■ **Task directions**:
Copy the post on document automation, starting at "As an aside" and ending at "But I digress.", and swap "tagline" for "slogan" wherever it occurs.

[Study text]

Making Document and Content Extraction Easy with K2, UiPath, and Azure AI
Last Updated Friday, August 16, 2019
Much of my career has been spent in the area of process automation technologies and before joining K2 my life was consumed by Document Automation, that ability to assemble documents, Word or PDF, using a data sets plus some rules that have been defined by someone in an organization who creates document templates. Part of my role was to be an evangelist for the technology, getting excited about how document automation can radically reduce risk, ensure compliance and increase efficiency in document production.
As an aside - the thing I love about the process automation marketing rule of three “reduce risk, ensure compliance and increase efficiency” is that it can be applied to any tool in the industry. Marketing a technology with this kind of tagline is really not a game changer, that imaginative or a differentiator. See what I did there. I say this because I’m sure most people take this as a given when buying technology for their organization. Why would you buy something that “increases risk, makes you non-compliant and decreases your efficiency?” But I digress.

[/Study text]
[The data]

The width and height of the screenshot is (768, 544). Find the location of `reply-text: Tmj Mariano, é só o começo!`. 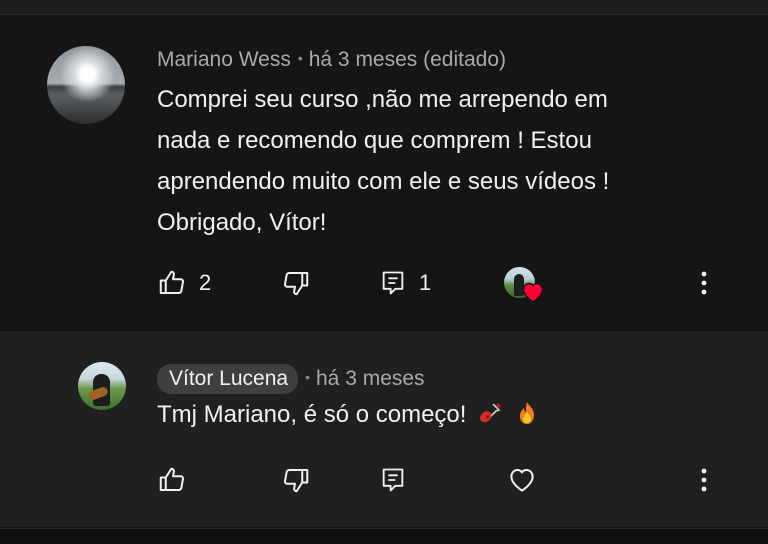

reply-text: Tmj Mariano, é só o começo! is located at coordinates (312, 414).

[/The data]

■ **Answer for this exercise**:
As an aside - the thing I love about the process automation marketing rule of three “reduce risk, ensure compliance and increase efficiency” is that it can be applied to any tool in the industry. Marketing a technology with this kind of slogan is really not a game changer, that imaginative or a differentiator. See what I did there. I say this because I’m sure most people take this as a given when buying technology for their organization. Why would you buy something that “increases risk, makes you non-compliant and decreases your efficiency?” But I digress.